Word and item position data

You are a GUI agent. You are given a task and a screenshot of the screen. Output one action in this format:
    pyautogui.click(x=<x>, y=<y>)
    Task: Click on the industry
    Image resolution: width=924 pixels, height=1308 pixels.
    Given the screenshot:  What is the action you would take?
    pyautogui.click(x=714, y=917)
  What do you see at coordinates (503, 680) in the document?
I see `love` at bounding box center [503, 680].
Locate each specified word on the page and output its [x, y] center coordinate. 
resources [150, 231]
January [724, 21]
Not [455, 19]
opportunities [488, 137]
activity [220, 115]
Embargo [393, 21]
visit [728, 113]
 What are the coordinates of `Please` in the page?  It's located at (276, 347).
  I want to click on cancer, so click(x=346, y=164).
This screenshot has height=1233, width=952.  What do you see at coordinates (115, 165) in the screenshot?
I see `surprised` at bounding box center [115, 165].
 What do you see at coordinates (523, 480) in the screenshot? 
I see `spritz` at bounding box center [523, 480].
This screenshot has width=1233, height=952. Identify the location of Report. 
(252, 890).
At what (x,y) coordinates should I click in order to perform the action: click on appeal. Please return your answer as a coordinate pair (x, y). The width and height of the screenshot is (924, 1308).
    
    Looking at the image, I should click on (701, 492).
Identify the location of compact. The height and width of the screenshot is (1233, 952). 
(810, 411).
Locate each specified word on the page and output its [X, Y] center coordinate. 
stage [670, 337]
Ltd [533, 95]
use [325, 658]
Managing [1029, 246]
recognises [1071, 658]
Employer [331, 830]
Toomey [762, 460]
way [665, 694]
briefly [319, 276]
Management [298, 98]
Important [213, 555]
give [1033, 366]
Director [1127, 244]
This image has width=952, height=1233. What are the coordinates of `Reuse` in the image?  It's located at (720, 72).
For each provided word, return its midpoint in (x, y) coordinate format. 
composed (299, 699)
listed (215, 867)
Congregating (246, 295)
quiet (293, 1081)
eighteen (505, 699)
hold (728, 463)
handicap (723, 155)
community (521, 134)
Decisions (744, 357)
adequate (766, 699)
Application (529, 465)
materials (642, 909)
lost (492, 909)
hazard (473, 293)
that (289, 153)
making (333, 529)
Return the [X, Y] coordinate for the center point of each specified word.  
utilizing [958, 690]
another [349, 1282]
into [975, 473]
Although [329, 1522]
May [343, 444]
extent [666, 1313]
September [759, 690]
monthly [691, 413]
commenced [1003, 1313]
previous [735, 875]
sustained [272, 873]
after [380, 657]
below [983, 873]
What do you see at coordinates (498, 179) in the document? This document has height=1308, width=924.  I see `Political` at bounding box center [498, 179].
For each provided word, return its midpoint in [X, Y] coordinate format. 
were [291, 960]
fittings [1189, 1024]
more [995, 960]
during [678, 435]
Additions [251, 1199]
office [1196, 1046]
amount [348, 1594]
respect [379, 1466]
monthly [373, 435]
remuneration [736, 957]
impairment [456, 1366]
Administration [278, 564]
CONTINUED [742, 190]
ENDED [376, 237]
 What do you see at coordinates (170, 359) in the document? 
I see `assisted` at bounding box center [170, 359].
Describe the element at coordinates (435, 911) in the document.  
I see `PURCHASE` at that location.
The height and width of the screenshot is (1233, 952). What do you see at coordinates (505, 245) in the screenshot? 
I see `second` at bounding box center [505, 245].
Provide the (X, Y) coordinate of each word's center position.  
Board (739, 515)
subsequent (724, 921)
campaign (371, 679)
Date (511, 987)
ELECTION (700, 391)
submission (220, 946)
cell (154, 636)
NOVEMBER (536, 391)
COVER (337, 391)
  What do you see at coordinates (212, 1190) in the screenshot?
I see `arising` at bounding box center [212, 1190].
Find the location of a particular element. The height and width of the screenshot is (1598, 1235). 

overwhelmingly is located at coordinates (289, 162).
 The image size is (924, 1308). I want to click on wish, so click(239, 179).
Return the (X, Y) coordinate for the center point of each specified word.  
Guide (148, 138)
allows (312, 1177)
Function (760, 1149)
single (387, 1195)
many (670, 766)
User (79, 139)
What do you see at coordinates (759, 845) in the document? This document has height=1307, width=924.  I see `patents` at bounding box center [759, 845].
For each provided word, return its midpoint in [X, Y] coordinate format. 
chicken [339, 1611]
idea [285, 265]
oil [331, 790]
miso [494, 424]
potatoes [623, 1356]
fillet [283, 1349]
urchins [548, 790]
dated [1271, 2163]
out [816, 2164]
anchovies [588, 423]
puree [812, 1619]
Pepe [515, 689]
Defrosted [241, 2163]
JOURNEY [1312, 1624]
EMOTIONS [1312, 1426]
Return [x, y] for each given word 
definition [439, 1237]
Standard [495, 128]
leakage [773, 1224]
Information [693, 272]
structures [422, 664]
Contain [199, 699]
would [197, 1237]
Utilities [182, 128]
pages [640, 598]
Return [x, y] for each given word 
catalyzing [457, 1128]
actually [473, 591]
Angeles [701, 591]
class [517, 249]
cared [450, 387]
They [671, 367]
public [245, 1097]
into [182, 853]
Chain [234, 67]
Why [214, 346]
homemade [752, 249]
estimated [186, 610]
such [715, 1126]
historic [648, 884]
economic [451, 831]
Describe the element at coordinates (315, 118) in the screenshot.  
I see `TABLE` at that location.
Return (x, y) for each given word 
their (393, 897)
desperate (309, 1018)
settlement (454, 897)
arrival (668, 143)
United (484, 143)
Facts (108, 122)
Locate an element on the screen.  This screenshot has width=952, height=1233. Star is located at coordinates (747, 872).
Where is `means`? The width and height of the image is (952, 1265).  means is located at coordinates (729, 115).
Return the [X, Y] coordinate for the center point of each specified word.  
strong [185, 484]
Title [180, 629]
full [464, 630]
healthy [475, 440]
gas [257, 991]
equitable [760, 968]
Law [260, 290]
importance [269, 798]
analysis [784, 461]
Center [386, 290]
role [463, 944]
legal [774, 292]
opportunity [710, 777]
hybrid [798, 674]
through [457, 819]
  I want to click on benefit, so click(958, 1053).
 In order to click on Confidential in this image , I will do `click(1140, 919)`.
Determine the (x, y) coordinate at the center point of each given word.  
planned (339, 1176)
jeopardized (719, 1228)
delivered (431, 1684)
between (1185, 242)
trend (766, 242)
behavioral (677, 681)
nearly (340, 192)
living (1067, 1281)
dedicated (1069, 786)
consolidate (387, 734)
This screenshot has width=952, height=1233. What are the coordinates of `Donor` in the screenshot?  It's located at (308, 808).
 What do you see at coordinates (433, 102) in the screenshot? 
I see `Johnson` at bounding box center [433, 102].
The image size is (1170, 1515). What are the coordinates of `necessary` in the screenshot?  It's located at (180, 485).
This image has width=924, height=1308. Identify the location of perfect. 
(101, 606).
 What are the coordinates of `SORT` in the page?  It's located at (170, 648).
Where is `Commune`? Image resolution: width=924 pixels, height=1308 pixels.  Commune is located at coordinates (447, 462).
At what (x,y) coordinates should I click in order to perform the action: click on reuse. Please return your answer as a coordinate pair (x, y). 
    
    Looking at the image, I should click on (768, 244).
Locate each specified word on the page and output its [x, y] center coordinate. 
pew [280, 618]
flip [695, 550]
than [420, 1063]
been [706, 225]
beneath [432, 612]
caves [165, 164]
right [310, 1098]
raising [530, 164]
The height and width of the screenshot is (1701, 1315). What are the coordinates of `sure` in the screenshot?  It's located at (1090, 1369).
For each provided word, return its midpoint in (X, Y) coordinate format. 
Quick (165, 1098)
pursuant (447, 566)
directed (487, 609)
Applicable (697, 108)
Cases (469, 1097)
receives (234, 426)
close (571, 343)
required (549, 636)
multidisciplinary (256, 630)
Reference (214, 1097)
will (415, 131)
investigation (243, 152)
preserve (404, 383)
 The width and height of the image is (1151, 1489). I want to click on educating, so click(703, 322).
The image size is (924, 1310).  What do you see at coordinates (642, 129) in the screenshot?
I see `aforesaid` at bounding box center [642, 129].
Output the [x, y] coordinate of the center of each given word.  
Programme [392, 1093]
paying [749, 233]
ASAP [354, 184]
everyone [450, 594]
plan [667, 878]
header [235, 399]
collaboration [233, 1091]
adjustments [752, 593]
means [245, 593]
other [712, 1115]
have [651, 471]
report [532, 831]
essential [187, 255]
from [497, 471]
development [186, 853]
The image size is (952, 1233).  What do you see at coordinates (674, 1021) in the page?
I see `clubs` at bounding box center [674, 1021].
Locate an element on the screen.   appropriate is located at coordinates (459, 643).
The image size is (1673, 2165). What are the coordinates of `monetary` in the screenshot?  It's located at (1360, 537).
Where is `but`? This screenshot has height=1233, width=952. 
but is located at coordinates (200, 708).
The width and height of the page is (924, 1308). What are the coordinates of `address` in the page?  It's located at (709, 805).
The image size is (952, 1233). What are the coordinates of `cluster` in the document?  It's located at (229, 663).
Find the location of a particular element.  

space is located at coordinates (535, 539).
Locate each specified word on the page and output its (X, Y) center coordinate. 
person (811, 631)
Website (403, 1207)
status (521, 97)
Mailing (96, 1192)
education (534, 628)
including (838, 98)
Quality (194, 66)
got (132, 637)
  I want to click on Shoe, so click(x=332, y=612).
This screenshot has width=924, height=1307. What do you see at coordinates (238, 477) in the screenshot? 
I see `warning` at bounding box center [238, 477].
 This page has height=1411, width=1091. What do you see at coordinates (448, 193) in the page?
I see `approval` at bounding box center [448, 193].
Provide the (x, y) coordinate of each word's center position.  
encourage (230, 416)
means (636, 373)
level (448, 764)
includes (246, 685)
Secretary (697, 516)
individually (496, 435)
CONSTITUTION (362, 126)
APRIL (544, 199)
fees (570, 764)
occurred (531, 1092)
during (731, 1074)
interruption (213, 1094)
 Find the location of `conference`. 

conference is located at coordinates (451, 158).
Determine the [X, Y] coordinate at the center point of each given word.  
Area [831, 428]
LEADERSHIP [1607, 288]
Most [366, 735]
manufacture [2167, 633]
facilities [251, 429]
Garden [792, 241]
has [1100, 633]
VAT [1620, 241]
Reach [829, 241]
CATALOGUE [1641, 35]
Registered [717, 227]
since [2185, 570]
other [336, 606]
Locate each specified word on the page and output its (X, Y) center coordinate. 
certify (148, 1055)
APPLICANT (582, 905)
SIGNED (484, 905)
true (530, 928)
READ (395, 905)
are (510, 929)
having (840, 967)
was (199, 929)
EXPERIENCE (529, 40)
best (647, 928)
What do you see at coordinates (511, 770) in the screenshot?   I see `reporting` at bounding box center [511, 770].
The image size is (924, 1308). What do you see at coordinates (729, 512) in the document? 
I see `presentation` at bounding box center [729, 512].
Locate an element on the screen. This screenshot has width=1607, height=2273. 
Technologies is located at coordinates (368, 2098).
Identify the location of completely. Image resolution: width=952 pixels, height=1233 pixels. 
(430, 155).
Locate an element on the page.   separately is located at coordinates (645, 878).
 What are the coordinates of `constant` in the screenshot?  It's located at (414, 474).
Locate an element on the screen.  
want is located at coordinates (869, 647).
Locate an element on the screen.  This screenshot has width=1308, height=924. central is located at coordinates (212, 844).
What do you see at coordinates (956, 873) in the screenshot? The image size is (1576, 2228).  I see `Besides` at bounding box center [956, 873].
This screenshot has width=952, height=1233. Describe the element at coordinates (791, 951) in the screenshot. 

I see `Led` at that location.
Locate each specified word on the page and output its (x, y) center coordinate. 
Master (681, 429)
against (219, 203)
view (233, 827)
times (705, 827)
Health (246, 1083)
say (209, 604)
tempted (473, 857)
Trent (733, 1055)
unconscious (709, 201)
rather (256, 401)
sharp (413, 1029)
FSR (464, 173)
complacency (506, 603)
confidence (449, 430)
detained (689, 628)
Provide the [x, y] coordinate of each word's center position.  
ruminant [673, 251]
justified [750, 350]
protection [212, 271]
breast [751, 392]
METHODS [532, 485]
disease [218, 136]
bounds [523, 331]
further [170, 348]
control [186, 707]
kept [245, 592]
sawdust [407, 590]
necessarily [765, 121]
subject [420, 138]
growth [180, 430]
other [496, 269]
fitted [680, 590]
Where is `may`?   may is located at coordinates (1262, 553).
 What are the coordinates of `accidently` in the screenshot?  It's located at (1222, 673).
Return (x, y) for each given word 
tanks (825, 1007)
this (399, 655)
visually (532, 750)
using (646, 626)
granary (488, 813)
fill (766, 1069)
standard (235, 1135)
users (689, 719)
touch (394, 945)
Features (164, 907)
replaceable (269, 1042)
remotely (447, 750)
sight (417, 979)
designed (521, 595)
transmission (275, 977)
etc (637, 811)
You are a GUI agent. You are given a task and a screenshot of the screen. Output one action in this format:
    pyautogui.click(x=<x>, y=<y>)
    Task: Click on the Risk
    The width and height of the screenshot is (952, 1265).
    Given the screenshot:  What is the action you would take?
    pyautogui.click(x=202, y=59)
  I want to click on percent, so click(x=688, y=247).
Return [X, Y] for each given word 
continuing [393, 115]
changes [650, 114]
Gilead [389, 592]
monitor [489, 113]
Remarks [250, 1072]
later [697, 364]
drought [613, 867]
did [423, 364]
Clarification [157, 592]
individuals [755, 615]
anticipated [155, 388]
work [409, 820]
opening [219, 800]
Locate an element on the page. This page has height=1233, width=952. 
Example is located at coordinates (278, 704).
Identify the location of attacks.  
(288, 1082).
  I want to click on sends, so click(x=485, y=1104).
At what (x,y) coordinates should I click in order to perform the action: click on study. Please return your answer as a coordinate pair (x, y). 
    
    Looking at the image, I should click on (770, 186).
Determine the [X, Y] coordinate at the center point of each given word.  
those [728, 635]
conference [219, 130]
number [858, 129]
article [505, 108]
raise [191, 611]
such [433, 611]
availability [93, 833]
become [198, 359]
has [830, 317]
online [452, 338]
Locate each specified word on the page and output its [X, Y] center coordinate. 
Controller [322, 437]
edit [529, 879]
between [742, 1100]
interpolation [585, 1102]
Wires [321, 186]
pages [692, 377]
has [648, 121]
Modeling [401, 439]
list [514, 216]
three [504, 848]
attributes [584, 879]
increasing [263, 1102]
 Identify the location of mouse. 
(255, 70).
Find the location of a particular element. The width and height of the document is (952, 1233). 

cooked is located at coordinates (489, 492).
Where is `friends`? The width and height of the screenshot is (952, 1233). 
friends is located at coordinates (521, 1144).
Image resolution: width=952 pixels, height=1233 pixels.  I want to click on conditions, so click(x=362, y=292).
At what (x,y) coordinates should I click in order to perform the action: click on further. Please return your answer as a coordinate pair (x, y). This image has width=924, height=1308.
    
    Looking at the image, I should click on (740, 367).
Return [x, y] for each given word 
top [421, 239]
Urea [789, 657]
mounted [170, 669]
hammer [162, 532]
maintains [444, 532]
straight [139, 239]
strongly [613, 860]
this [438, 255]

[Exercise instructions]: Change "screenshot" to "image" in the lines from the line with "behavioral (677, 681)" up to and including the line with "center [433, 102].", and give those lines again with nothing else altered.

[Reply]:
behavioral (677, 681)
nearly (340, 192)
living (1067, 1281)
dedicated (1069, 786)
consolidate (387, 734)
This image has width=952, height=1233. What are the coordinates of `Donor` in the image?  It's located at (308, 808).
 What do you see at coordinates (433, 102) in the image? 
I see `Johnson` at bounding box center [433, 102].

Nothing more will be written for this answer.